とても煌びやかで豪華なのはわかっているけど。
子爵家の娘がいていい場所とは思えない。
私はサフィアの母がわりと自分に言い聞かせて、縮こまりそうになっているお父様を軽く叩いて姿勢を正してもらう。
ミリアのなんにも考えていない余裕が私にも欲しい。
神父の進行で主役はいないまま、列席の私たちにも洗礼のようなことをされる。
豪華な音楽が響き渡って、主役が到着した。
サフィアの姿を見ると、綺麗に飾ってくれていて私がうれしくなる。
余計なことは考えないでサフィアとグラナード様を見ていた。
サフィアは小さすぎるほど背が低いし、グラナード様にお似合いとはとても言えないものなのだけど。
サフィアは誰よりも綺麗だった。
どこか私が誇らしい。
母は違うし、私が育てましたとは言い難いのだけど。
私のサフィア。
あなたが幸せであるようにと願う。
いい結婚式を見れて、サフィアとグラナード様がホールを出られると、王様が列席の方々に挨拶をされる。
初めて王様を見た。
思っていたより若い王様。
顎髭は今朝見かけた方に似ている。
サフィアの式も終わったしと、私はあまりよく王様の話を聞くことなく。
こちらへーと案内してくれる人がきて、王様が退場されたあとに、私たちも退場。
馬車に乗って泊まっている屋敷に送ってもらえる。
私とシシリーとミネアはサフィアが綺麗だったことをきゃっきゃっと話して、お父様はどこか寂しそうにされる。

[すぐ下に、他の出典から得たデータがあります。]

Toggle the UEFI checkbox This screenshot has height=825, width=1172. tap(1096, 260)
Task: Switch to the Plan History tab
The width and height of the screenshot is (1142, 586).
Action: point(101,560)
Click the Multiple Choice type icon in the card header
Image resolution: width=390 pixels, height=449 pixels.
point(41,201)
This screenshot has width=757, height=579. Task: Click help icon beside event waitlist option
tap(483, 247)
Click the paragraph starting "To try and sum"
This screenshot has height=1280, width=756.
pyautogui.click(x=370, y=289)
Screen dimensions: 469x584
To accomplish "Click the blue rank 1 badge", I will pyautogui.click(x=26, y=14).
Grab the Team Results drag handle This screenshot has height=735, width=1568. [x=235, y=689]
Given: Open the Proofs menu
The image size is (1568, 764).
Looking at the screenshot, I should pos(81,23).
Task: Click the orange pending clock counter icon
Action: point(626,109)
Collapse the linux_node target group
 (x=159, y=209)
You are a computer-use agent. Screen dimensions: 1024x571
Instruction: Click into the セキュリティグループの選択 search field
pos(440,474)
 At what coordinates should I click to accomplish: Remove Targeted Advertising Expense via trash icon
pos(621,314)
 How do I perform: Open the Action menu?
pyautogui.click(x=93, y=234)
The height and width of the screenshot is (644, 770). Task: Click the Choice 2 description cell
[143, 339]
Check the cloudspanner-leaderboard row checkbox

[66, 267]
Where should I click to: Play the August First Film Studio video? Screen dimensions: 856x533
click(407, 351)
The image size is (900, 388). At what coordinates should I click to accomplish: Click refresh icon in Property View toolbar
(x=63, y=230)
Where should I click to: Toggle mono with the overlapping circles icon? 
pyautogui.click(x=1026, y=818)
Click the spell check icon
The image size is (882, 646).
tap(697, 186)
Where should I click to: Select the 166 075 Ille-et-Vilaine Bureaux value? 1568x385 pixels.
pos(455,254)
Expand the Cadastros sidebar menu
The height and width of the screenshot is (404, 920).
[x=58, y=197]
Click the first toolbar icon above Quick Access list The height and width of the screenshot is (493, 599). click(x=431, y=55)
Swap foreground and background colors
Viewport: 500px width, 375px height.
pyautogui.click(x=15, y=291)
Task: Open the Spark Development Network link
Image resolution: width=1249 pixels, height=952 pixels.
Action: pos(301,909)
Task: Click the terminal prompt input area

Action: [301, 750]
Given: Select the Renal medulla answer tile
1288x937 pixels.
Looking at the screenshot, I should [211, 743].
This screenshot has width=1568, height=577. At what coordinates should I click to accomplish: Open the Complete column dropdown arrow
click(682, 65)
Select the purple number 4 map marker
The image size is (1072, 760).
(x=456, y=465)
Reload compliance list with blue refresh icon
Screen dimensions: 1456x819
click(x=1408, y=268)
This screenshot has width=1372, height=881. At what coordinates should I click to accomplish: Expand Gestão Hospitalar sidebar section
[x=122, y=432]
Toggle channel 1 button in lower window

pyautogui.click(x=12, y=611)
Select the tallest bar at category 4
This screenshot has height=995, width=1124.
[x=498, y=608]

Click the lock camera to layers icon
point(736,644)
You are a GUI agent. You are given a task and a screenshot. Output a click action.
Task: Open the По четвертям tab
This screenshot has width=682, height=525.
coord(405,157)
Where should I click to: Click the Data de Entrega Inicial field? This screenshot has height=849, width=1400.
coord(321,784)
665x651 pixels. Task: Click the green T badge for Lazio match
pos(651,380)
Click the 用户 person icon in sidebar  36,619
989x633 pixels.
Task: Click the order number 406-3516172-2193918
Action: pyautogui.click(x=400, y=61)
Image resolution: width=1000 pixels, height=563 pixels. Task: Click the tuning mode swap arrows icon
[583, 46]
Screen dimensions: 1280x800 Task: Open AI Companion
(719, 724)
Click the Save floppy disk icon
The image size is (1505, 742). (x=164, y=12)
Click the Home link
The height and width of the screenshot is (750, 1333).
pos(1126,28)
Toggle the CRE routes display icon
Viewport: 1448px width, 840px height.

お父様が1番可愛がってるサフィアが結婚したと改めて認識されたからかもしれない。
サフィアは王族となった。
私の妹ではあるけれど、私は商家へ嫁にいくし、もう気軽には話しかけられない。
宴の席で最後となる言葉をかわせる。
私らしく話したいけれど、なにも言葉が浮かばない。
うれしいのに私もやっぱり淋しい。
幸せになってね。
これだけは言いたいかなと思う。